Tuesday, August 19, 2014

Beit Guvrin-Maresha National Park

Saturdays in Jerusalem can be (i.e. always are) a bit of a drag.  Most shops and restaurants are closed for Shabbat, meaning there's not a lot to do without some forward thinking.  We aren't always good at planning in advance, but Israel's cup runneth over with so many parks and excavation sites that it's fairly easy to come up with something to do at the last minute if you're willing to hop behind the wheel.  

A lack of planning in advance is what led to our exploring yet another national park on Saturday, March 29th with our good friend Naser, a Palestinian who lives in the West Bank and thinks coming to Jerusalem on a Saturday (which we've established is a bit of a drag) to see us sounds like fun.  Bless his heart.  

Beit-Guvrin-Maresha National Park can be found approximately 50km southwest of Jerusalem.  The 1,250 acre park contains the ruins of Maresha, an important town in the Kingdom of Judah during the First Temple period, and Beit Guvrin, a town previously known as Eleutheropolis during the Roman era.  

Were you to ask me, I could best summarize the experience by saying something like "You walk around a lot.  Don't go in March.  I went in March and it was really hot.  There are lots of caves, so that's pretty neat.  It's definitely not as hot in the caves."

UNESCO is a bit more cultured than I am, so let's see what they have to say. 

The "Caves of Maresha and Bet-Guvrin in the Judean Lowlands as a Microcosm of the Land of the Caves" were inscribed upon the list of UNESCO World Heritage Sites sometime between our visit and this writing.  So we must have made the place more special somehow…though I don't find our names in the write-up...  


The archaeological site contains some 3,500 underground chambers distributed among distinct complexes carved in the thick and homogenous soft chalk of Lower Judea under the former towns of Maresha and Bet Guvrin. Situated on the crossroads of trade routes to Mesopotamia and Egypt, the site bears witness to the region’s tapestry of cultures and their evolution over more than 2,000 years from the 8th century BCE—when Maresha, the older of the two towns was built—to the time of the Crusaders. These quarried caves served as cisterns, oil presses, baths, columbaria (dovecotes), stables, places of religious worship, hideaways and, on the outskirts of the towns, burial areas. Some of the larger chambers feature vaulted arches and supporting pillars.

Thanks, UNESCO!  I'll take it from here.

Maresha was founded during the Israelite period and continued in existence until the law Hellenistic period.  Olive growing was a major source of income in Maresha.  The oil press seen below dates to the Hellenistic period.  Olives harvested in the surrounding groves were brought into the city for pressing.  Twenty olive presses have been discovered within the city, all dating to the 3rd-2nd centuries.  This is the one of only two group photos from the day.  Either we don't know how to pose in front of things, or our photographer has a lot to learn about composition.


Life in an M.C. Escher
Painting
Excavations in the early 1990s revealed an urban section that included residential and shopping areas from the 3rd-2nd centuries.  These residences quarried cisterns underneath the houses that were used for a variety of purposes:  water halls, baths, oil presses, storage facilities, etc.  Each cistern had its own staircase descending from the house above.  Connections between them that allowed access from one to another without having to first ascend to ground level came during renovations in late periods.

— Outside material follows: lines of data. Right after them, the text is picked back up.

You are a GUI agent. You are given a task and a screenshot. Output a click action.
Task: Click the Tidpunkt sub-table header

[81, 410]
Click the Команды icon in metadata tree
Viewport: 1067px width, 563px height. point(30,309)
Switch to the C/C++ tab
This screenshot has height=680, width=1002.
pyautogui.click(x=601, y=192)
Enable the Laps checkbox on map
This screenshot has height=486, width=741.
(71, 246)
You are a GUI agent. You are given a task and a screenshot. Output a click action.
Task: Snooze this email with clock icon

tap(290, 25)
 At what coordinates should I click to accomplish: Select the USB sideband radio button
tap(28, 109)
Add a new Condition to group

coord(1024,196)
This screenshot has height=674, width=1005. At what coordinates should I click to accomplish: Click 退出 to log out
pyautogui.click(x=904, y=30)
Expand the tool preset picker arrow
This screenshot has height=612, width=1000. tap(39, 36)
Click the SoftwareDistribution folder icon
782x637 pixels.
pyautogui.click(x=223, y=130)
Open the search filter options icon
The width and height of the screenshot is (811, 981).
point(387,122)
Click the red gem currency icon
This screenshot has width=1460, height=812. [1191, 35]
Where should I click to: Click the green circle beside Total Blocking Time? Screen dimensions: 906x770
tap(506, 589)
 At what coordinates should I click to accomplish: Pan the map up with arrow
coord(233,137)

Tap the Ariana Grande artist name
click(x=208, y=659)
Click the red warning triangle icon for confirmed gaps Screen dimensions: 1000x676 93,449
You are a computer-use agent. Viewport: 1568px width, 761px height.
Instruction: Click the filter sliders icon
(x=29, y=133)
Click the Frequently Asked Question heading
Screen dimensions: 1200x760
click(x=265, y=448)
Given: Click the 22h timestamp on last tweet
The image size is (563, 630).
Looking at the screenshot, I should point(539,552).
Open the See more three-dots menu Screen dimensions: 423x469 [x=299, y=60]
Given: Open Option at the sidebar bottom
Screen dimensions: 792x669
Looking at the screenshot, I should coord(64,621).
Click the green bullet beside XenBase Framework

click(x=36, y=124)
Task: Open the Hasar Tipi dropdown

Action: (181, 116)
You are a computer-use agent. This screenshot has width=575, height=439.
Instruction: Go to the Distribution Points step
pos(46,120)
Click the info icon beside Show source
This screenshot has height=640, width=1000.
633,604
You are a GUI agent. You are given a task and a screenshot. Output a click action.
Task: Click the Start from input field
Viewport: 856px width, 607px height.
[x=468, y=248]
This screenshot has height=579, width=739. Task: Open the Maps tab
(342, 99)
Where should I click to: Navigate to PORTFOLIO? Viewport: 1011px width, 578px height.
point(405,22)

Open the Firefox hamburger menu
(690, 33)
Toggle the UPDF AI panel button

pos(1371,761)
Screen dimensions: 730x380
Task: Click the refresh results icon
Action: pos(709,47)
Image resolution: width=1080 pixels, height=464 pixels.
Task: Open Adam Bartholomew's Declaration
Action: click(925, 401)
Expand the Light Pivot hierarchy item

It seems that I've spent a lot of time in cisterns since moving to Jerusalem…certainly more than ever before.  I like them.  Exploring the underground world, comparing the archaeology of different communities, flirting with waterborne disease.  Speaking of, I won't be sharing a picture of the water pool here due to it not turing out very well…but I assure you it was particularly grody.


Beit Guvrin was an ancient city that rose in importance after Maresha was destroyed.  It existed from the late Hellenistic until the end of the Byzantine period.  Most of the bell caves were dug during the Byzantine and early Islamic period as a means of harvesting chalk to cover the roads.  Bell caves are so called because of their unique shape, which results from the method of quarrying.  First, a round shaft is cut through the hard surface rock.  The shaft is then enlarged and rectangular blocks are removed from the cave with ropes, until they look like a bell…because why not?



We next visited the Roman ampitheatre, because apparently they are everywhere...



…and wrapped up our day at a Crusader-church-turned-mosque…because those are everywhere, too.  Not sure what the deal is with the smiley rock, but he was too cute not to share.  


As our day wound down, we headed back to Jerusalem.  The sun would be setting soon.  Shabbat would end, and normal life would resume.  We would be able to go out to eat.  Drink at our favorite bar.  Go to a movie.  The possibilities were endless.

What?  No.  Pssshhh.  We had been walking around in the sun all day.  We went to bed.